__EXERCISE GOAL__.
Reproduce all of the records below with "GUI agent" switched to "interface agent" wherever it occurs, and leave everything else unchanged.

__RECORDS SHOWN__.
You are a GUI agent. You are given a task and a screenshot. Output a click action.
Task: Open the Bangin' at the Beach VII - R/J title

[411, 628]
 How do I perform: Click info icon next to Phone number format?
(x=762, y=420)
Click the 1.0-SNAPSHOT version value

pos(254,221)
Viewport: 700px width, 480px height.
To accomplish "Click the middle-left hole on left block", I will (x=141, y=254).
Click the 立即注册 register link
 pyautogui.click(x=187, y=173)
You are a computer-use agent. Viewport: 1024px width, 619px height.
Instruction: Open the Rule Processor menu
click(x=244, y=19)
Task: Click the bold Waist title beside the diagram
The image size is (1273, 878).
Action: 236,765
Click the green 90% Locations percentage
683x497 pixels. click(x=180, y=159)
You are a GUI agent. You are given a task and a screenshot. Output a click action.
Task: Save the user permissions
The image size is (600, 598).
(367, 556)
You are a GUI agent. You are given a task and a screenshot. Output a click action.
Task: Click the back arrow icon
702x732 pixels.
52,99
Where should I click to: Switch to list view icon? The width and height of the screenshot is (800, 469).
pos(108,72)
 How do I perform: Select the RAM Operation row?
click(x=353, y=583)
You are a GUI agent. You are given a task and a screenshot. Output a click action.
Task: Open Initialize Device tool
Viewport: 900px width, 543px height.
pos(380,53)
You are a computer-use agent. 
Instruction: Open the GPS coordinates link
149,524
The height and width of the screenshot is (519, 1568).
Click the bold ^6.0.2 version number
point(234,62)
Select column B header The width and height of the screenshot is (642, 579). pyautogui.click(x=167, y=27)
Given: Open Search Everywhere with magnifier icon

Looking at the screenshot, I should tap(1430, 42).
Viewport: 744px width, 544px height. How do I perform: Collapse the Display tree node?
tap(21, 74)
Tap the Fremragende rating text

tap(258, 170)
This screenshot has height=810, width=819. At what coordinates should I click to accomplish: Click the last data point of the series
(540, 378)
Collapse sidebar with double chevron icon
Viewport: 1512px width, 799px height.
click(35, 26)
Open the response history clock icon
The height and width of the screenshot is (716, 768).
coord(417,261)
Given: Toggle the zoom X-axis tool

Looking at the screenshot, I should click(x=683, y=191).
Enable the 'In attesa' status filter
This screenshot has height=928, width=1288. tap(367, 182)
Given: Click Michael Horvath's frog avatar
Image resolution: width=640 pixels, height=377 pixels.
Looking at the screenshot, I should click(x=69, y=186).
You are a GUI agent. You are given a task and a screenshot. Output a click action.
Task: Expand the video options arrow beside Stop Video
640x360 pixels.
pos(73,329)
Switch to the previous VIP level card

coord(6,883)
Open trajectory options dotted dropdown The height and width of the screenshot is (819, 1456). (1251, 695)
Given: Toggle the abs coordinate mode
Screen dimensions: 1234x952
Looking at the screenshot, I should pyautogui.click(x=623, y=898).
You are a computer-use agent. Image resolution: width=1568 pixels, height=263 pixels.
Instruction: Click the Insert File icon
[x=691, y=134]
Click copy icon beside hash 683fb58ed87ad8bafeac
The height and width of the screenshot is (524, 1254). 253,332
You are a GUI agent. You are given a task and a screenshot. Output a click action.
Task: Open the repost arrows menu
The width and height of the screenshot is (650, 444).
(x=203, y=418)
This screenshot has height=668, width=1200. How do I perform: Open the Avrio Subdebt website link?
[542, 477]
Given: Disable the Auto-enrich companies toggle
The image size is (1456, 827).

__CORRECT RESPONSE__.
You are a interface agent. You are given a task and a screenshot. Output a click action.
Task: Open the Bangin' at the Beach VII - R/J title

[411, 628]
 How do I perform: Click info icon next to Phone number format?
(x=762, y=420)
Click the 1.0-SNAPSHOT version value

pos(254,221)
Viewport: 700px width, 480px height.
To accomplish "Click the middle-left hole on left block", I will (x=141, y=254).
Click the 立即注册 register link
 pyautogui.click(x=187, y=173)
You are a computer-use agent. Viewport: 1024px width, 619px height.
Instruction: Open the Rule Processor menu
click(x=244, y=19)
Task: Click the bold Waist title beside the diagram
The image size is (1273, 878).
Action: 236,765
Click the green 90% Locations percentage
683x497 pixels. click(x=180, y=159)
You are a interface agent. You are given a task and a screenshot. Output a click action.
Task: Save the user permissions
The image size is (600, 598).
(367, 556)
You are a interface agent. You are given a task and a screenshot. Output a click action.
Task: Click the back arrow icon
702x732 pixels.
52,99
Where should I click to: Switch to list view icon? The width and height of the screenshot is (800, 469).
pos(108,72)
 How do I perform: Select the RAM Operation row?
click(x=353, y=583)
You are a interface agent. You are given a task and a screenshot. Output a click action.
Task: Open Initialize Device tool
Viewport: 900px width, 543px height.
pos(380,53)
You are a computer-use agent. 
Instruction: Open the GPS coordinates link
149,524
The height and width of the screenshot is (519, 1568).
Click the bold ^6.0.2 version number
point(234,62)
Select column B header The width and height of the screenshot is (642, 579). pyautogui.click(x=167, y=27)
Given: Open Search Everywhere with magnifier icon

Looking at the screenshot, I should tap(1430, 42).
Viewport: 744px width, 544px height. How do I perform: Collapse the Display tree node?
tap(21, 74)
Tap the Fremragende rating text

tap(258, 170)
This screenshot has height=810, width=819. At what coordinates should I click to accomplish: Click the last data point of the series
(540, 378)
Collapse sidebar with double chevron icon
Viewport: 1512px width, 799px height.
click(35, 26)
Open the response history clock icon
The height and width of the screenshot is (716, 768).
coord(417,261)
Given: Toggle the zoom X-axis tool

Looking at the screenshot, I should click(x=683, y=191).
Enable the 'In attesa' status filter
This screenshot has height=928, width=1288. tap(367, 182)
Given: Click Michael Horvath's frog avatar
Image resolution: width=640 pixels, height=377 pixels.
Looking at the screenshot, I should click(x=69, y=186).
You are a interface agent. You are given a task and a screenshot. Output a click action.
Task: Expand the video options arrow beside Stop Video
640x360 pixels.
pos(73,329)
Switch to the previous VIP level card

coord(6,883)
Open trajectory options dotted dropdown The height and width of the screenshot is (819, 1456). (1251, 695)
Given: Toggle the abs coordinate mode
Screen dimensions: 1234x952
Looking at the screenshot, I should pyautogui.click(x=623, y=898).
You are a computer-use agent. Image resolution: width=1568 pixels, height=263 pixels.
Instruction: Click the Insert File icon
[x=691, y=134]
Click copy icon beside hash 683fb58ed87ad8bafeac
The height and width of the screenshot is (524, 1254). 253,332
You are a interface agent. You are given a task and a screenshot. Output a click action.
Task: Open the repost arrows menu
The width and height of the screenshot is (650, 444).
(x=203, y=418)
This screenshot has height=668, width=1200. How do I perform: Open the Avrio Subdebt website link?
[542, 477]
Given: Disable the Auto-enrich companies toggle
The image size is (1456, 827).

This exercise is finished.